Task to complete: Take from the data every line in which the word "device" is found.

──────────────────────────────

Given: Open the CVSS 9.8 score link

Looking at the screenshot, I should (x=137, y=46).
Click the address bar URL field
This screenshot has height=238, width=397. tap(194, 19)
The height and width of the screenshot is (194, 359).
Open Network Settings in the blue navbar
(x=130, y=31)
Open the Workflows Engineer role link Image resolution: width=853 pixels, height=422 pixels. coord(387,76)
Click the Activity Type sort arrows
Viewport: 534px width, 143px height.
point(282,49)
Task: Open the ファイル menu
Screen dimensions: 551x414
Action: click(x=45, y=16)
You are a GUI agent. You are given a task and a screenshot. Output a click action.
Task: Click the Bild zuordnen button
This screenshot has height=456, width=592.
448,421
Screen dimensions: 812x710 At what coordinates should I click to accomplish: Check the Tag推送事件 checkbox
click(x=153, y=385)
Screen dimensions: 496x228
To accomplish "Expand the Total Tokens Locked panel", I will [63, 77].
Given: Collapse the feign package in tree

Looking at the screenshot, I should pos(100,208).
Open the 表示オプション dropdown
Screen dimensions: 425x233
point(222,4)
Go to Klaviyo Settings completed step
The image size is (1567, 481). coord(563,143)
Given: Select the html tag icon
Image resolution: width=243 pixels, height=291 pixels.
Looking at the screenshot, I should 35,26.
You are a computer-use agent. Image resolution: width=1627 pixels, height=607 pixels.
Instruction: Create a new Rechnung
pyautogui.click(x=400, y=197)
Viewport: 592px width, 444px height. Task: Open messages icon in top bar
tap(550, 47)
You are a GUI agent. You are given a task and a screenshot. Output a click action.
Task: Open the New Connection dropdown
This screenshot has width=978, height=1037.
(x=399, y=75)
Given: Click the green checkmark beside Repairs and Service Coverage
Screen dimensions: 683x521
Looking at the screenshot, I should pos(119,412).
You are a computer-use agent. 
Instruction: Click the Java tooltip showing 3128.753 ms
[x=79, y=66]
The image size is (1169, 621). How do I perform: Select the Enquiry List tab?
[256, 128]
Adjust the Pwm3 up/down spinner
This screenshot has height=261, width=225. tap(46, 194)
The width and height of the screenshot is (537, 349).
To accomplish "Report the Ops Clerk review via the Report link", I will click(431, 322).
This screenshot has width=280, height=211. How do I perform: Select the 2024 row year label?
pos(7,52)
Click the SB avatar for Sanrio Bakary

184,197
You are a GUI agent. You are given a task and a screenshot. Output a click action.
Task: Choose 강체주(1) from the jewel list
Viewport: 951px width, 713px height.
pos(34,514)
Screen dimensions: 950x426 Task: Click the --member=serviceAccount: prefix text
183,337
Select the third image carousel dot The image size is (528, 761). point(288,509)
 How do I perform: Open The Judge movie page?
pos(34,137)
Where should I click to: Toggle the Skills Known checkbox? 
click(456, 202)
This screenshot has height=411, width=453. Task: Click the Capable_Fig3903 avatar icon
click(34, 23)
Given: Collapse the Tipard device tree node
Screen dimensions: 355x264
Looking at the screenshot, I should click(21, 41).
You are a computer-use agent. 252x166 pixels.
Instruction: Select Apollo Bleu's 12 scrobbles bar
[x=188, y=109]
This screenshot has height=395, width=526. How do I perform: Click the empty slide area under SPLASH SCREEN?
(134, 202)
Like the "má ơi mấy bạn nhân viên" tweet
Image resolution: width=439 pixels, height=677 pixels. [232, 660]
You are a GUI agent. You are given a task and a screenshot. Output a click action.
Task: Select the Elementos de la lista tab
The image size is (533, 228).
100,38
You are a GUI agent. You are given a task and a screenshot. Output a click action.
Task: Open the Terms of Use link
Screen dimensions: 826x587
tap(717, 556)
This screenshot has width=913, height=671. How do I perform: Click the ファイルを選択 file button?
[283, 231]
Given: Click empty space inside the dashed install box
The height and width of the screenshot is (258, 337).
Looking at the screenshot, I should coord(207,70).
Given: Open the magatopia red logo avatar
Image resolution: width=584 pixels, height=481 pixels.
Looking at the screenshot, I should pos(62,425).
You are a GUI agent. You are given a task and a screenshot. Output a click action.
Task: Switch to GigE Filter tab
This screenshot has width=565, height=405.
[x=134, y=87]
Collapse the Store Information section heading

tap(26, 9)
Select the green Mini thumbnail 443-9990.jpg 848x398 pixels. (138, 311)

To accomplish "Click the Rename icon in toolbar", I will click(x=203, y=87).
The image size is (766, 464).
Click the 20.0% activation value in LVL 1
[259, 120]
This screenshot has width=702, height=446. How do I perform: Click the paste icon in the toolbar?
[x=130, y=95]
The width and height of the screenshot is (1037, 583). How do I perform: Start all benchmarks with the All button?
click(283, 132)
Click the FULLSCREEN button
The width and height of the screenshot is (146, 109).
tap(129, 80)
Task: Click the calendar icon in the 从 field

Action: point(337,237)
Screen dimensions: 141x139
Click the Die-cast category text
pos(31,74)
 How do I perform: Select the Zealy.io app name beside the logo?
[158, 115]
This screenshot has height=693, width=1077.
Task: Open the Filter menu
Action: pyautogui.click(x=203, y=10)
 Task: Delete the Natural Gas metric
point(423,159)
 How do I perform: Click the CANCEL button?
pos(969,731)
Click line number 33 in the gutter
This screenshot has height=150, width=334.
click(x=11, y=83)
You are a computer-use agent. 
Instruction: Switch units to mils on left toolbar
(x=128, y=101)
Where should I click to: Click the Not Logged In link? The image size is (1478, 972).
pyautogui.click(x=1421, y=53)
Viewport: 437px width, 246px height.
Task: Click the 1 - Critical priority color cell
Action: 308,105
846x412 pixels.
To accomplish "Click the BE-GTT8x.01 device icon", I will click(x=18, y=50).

──────────────────────────────

Task output:
Given: Collapse the Tipard device tree node
To accomplish "Click the BE-GTT8x.01 device icon", I will click(x=18, y=50).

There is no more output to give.